Is Rick Perry the Tea Party’s last hope in the 2012 election? As he prepares for his Alamo moment in South Carolina, the longest serving governor in Texas history makes the case for limited government.
It’s a deliberate play for South Carolina’s once powerful Tea Party to come to his aid. During the 9AM MSNBC debate today with David Gregory, Rick Perry promised the Tea Party across the country that he would have their back against big spending Republicans. But will they have his?
Today, Amy Kremer of the Tea Party Express promised on Breitbart.tv that the organization will endorse before January 21st.
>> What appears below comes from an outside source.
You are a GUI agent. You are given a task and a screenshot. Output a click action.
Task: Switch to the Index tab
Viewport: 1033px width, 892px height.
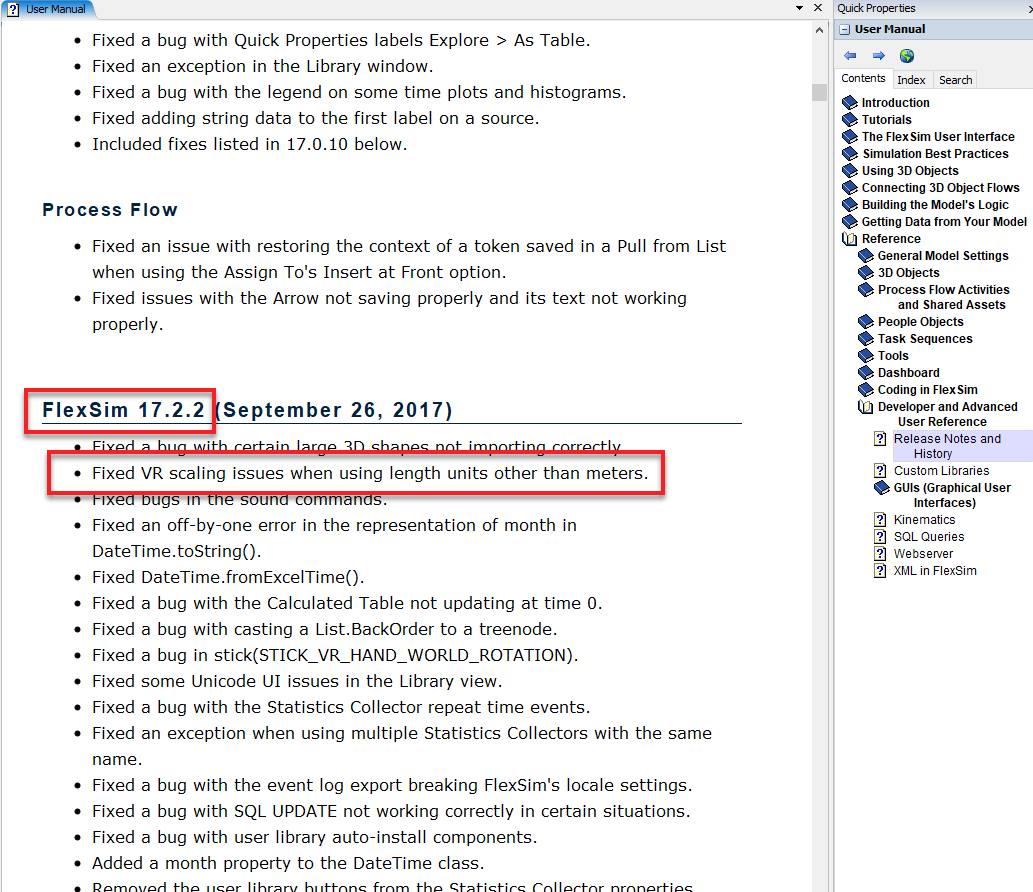pos(911,80)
Perry’s proposals of cutting the pay of Congress and prosecuting congressmen for insider trading have been popular among Tea Party supporters. Indeed, in November, Perry was accused of “pandering to the tea party” by none other than House Minority Whip Steny Hoyer (D-Md.). The Texas Tea Party, however, withdrew their support of the governor for his support of sanctuary cities for illegal aliens. An October Washington Post/ABC poll confirms that his support was cratering among Tea Party activists, placing him just above Romney and Ron Paul. Perry is hoping that South Carolina is a bit more generous.
Only a few of the Republicans swept into power in South Carolina by the Tea Party have made endorsements. Tea Party darling Gov. Nikki Haley endorsed Mitt Romney and has been an active surrogate for the former Massachusetts governor as far afield as New Hampshire. Haley’s support in South Carolina, however, is cratering. A poll conducted by Winthrop University between Nov. 27 and Dec. 4 showed only 34.6 percent of those surveyed approved of Haley’s job performance, making her one of the least popular governors in the country.
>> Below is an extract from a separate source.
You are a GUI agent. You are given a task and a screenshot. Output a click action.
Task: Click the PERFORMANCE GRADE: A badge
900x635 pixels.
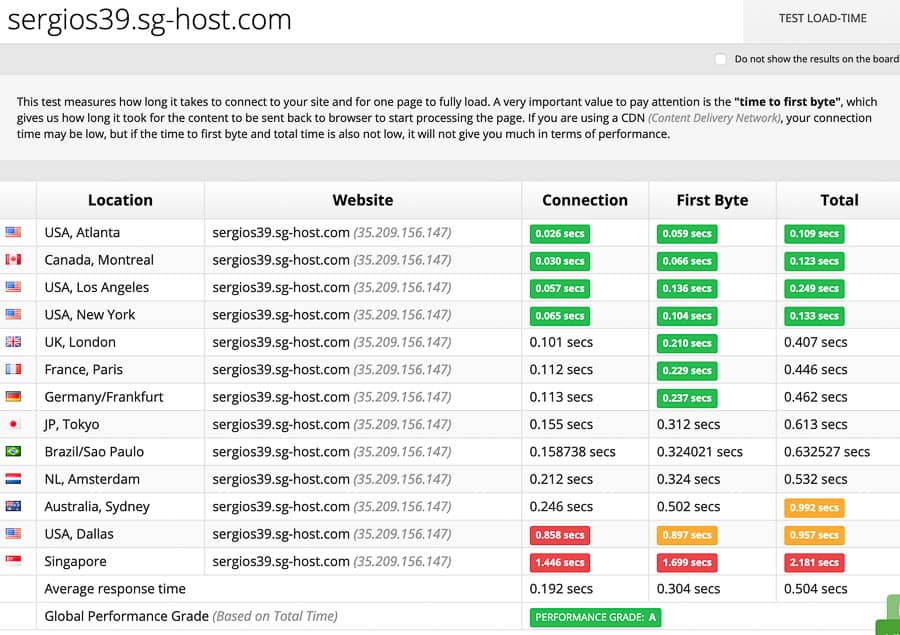pyautogui.click(x=595, y=617)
Haley’s support for Romney may be pecuniary or payback. Romney’s “Free and Strong America” political action committee donated $36,000 to Haley’s campaign in 2010. More than 35 other Romney backers received PAC money from the former Massachusetts governor before making their endorsements. Perhaps they were merely returning the favor. Or perhaps their campaigns were paid for that favor early in the process.
Thus far, the very popular Tim Scott has declined to endorse anyone for president. Rep. Scott’s highly coveted endorsement is seen as something of a proxy for Senator Jim DeMint, the godfather of the Tea Party in South Carolina. In 2008, DeMint endorsed Mitt Romney, but in 2012, he has remained deliberately on the sidelines.
Of the federal legislators in South Carolina, only freshman congressman (and Tea Party favorite) Mick Mulvaney has endorsed, and he has endorsed Rick Perry. Mulvaney reportedly decided to support Perry after seeing his 20% flat tax proposal. “It’s very, very similar to what we’ve been talking about in terms of the Republican Study Committee, the conservative group within the House Republicans, and he went a little bit further than I think we’re going to go even. I was enthusiastic about somebody actually taking some bold steps,” Mulvaney told MSNBC. Perry also won the support of Bobby Harrell, South Carolina’s Speaker of the House.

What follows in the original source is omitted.